The world was indeed in turmoil, and the Major appeared with two more of these sort of men in March, bullying and cajoling Grey into cooperation. Grey was trapped: He couldn’t bear to pry into these men’s minds; the Major’s presence made him want to scream; on the other hand, the thought of leaving the clinic and trying to live outside frankly terrified him.

And everyone swore he was helping his country, keeping it safe against a threat every bit as real as the Kaiser’s army.

He might still be there, eating himself away inside, if the Major hadn’t allowed himself to be distracted by the troubles, and pushed Grey just a fraction too far. The nurse had no business being brought under that kind of scrutiny: Two minutes into the session Grey knew that, and what was more, he knew that the Major knew it. When the poor young woman broke, when she began sobbing out her shame at what her brother had done, Grey looked at the Major, and caught the Major watching, not the nurse, but Grey himself.

In that instant, Grey saw what awaited him if he stayed. Even if outright insanity seized him outside the clinic doors, it was preferable to this monstrosity.

He hit out against the Major and, inadvertently, won his release.

He tried, on the outside. He went home, summoned the self control to walk through the town, desperately clung to the fantasy of job, wife, home.

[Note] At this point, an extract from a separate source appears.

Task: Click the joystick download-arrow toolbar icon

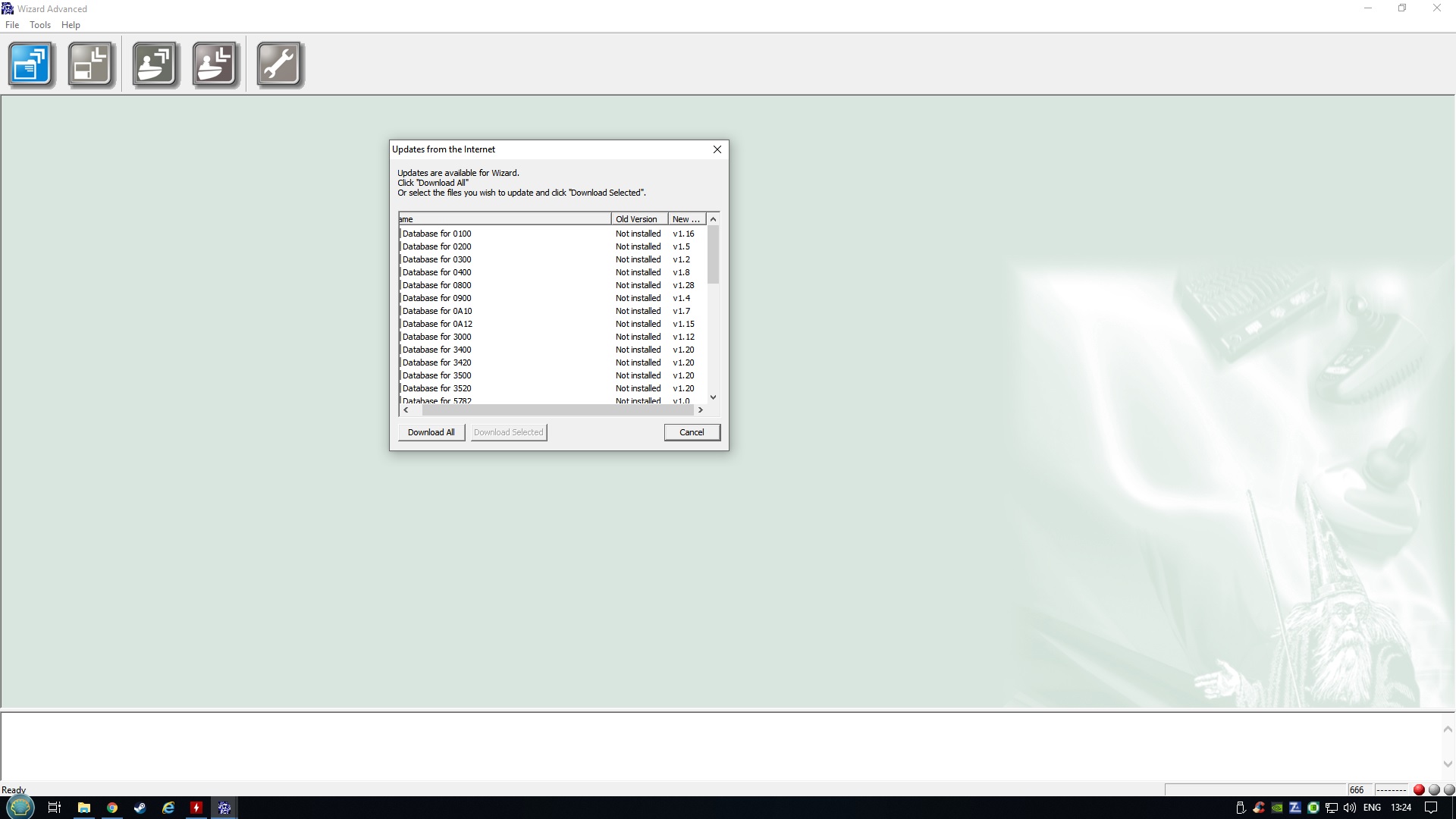Action: [x=215, y=64]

In less than a week, he knew his failure. He wrote Laura a letter, put some warm clothes into a rucksack, and walked out of his family’s house on foot, in search of peace.

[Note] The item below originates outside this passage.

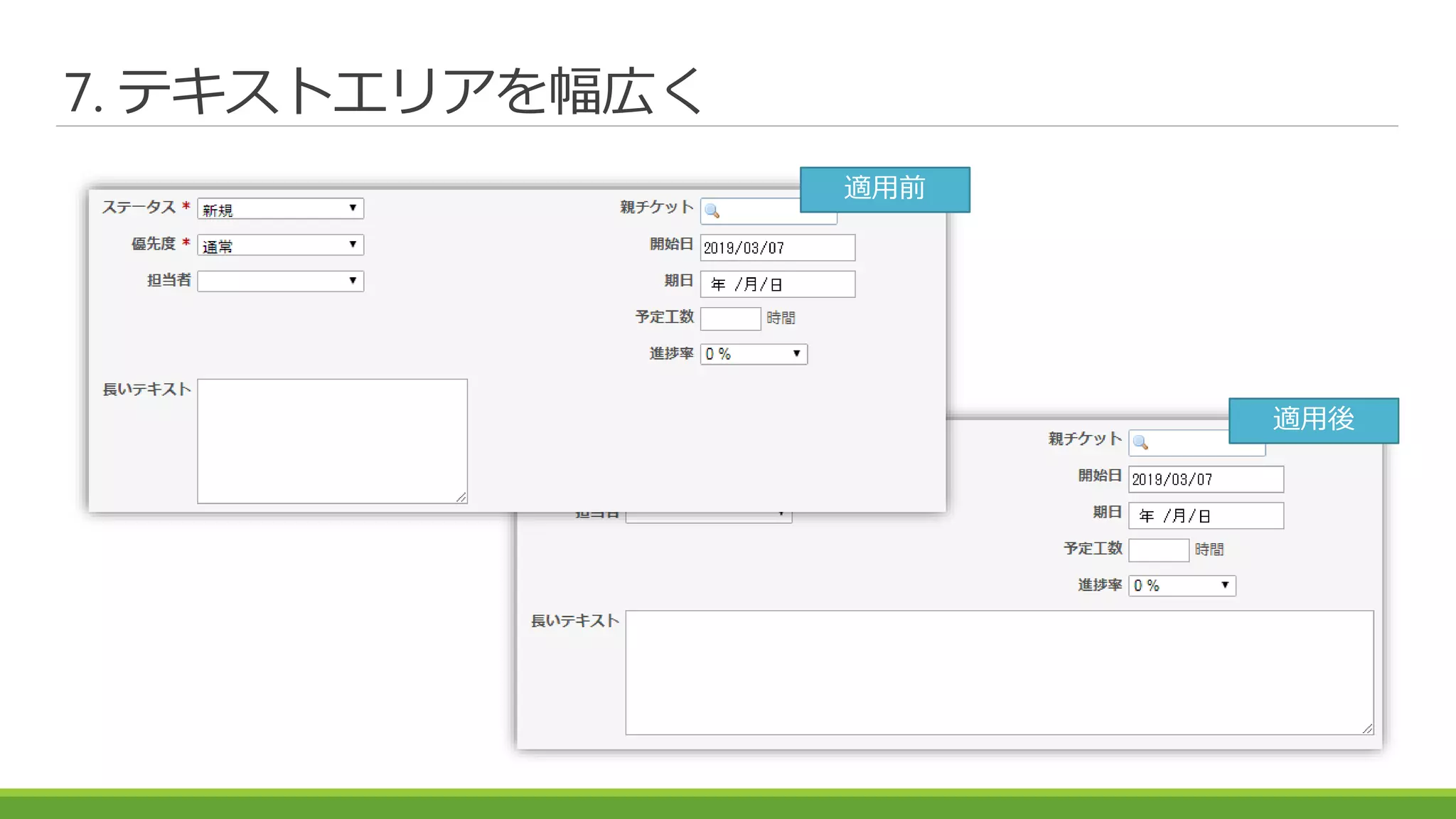Click the 期日 date field in after panel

He had thought he would find it beneath the wheels of a train, or at the bottom of a cliff. Instead, he had tramped without aim through lanes and over fields, sleeping rough under trees and in barns, until with the end of summer he found himself circling Dartmoor and entering Cornwall. There he found his end of the world.

So no, he was still not completely certain what the Truth Project was all about. He thought it had begun, as he’d told Stuyvesant, as research into interrogation techniques, looking to measure when a person spoke the truth, and when he lied. Using Bennett’s hypersensitivity to calibrate their machines, the Project’s researchers thought they might duplicate his sure knowledge.

In theory, leaving the Major out of the equation, he could see their point: He’d never actually participated in interrogations during the War, but he’d been outside a farmhouse during the questioning of a captured German, and just thinking of the sounds that spilled out made him queasy. As far as Grey was concerned, anything that meant you didn’t have to torture information from another human being was a good thing.